The Royal Academy of Engineering, which promotes the engineering and technological welfare of the UK, welcomed today the increase in A-level entries in subjects such as mathematics, further mathematics, chemistry and physics, but warned that further progress was needed.

Professor Matthew Harrison, Director, Education Programme Coordinator, at the Royal Academy of Engineering, said:

“For our nation to continue as a global leader in technology and innovation we need many more engineering graduates than the UK university system is currently producing. As part of a recent report, Educating Engineers for the 21st Century, the Academy surveyed over 400 companies and 88 universities. It found that the best UK engineering graduates are still world class but there are not enough of them and industry is already reporting skills shortages.

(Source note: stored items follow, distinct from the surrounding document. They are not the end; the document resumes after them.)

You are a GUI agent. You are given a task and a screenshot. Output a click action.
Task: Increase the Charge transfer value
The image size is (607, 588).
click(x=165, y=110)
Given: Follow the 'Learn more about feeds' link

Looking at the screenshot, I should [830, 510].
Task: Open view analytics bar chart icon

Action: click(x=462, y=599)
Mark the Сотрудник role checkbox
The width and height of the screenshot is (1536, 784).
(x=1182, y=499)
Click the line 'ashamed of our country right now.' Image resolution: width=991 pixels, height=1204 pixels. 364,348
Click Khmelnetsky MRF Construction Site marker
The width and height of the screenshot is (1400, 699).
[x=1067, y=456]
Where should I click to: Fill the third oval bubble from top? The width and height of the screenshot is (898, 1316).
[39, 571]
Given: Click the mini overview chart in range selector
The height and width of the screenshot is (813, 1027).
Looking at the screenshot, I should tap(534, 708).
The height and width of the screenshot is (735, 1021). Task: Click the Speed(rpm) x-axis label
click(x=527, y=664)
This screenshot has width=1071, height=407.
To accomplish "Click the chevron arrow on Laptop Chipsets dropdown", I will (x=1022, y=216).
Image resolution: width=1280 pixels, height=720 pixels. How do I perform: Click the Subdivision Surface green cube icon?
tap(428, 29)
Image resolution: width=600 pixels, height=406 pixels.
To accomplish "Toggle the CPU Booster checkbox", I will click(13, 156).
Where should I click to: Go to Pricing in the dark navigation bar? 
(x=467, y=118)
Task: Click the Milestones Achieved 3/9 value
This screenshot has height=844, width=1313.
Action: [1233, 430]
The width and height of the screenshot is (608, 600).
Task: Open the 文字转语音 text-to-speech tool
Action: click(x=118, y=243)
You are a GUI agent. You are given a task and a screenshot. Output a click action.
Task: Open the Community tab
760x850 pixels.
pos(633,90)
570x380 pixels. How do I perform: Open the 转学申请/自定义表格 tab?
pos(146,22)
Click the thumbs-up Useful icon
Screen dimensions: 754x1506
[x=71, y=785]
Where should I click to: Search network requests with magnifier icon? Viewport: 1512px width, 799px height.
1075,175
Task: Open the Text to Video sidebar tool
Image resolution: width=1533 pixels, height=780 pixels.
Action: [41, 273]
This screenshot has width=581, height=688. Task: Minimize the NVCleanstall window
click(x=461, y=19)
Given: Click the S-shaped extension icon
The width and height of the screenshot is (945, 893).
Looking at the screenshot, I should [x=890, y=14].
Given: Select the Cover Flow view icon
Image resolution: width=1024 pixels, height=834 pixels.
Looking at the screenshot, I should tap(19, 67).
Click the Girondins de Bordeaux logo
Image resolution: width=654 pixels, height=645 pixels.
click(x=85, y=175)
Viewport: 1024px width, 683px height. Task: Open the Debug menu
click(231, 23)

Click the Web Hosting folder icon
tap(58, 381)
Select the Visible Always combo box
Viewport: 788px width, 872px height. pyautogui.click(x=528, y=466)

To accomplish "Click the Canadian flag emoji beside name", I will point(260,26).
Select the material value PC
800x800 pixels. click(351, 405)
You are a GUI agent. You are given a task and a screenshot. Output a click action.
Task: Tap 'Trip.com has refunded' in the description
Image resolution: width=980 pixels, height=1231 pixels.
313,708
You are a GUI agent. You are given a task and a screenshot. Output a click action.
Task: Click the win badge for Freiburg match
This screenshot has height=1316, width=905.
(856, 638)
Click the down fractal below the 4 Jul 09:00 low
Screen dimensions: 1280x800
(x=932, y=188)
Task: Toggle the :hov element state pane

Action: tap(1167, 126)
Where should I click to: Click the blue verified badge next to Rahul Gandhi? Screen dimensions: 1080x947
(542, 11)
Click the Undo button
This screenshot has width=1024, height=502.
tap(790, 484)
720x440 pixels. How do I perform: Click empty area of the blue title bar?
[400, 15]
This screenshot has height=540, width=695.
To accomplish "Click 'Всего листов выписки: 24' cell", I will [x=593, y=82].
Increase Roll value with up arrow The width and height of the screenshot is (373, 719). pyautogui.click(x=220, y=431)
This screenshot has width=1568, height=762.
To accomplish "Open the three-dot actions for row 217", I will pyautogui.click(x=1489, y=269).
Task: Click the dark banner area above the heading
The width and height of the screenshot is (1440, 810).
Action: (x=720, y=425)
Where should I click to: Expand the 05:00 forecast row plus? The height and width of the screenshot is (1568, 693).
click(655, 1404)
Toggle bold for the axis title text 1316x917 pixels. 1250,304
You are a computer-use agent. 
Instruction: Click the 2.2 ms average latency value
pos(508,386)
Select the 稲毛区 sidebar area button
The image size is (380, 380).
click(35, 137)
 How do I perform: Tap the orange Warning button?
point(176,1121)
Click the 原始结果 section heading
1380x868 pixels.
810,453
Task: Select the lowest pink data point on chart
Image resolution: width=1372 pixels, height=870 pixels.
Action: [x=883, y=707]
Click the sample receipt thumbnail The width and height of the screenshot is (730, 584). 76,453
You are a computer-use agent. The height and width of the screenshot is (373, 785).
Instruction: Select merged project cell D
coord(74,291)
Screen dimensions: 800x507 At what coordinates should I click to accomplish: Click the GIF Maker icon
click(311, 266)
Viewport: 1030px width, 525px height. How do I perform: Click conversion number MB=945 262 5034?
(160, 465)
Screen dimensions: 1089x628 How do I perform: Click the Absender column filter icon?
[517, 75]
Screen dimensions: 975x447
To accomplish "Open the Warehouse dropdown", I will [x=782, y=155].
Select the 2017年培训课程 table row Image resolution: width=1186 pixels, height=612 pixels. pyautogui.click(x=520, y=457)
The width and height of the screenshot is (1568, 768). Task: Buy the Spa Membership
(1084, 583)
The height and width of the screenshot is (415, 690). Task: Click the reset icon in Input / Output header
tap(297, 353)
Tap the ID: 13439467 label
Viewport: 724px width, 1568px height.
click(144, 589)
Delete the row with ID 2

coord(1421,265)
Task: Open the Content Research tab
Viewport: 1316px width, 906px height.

“This year’s increase in A level entries for subjects that provide the basis for studying engineering at university is encouraging, but we cannot afford to relax. While entries for mathematics were up by 7.3 per cent and further mathematics by 8.3 per cent in comparison to last year, the increase in physics A level entries was just 0.4% and chemistry A level entries were up by only 0.6 per cent. We need to build on these increases in the years ahead in order to enlarge the potential supply of students capable of studying engineering at degree level.”

Professor Harrison concluded:

“A level students today have so much freedom of choice in what they study. They choose to study subjects that they enjoy and feel confident with. For some this includes mathematics and science. However, there are so many job opportunities for young people with mathematics and science qualifications that it is worth finding ways of inspiring more people to continue with their mathematics and science studies beyond the age of 16. The new 14-19 diploma in engineering will do just this from September 2008.”

Notes for editors

  1. Founded in 1976, The Royal Academy of Engineering promotes the engineering and technological welfare of the country. Our fellowship – comprising the UK’s most eminent engineers – provides the leadership and expertise for our activities, which focus on the relationships between engineering, technology, and the quality of life. As a national academy, we provide independent and impartial advice to Government; work to secure the next generation of engineers; and provide a voice for Britain’s engineering community.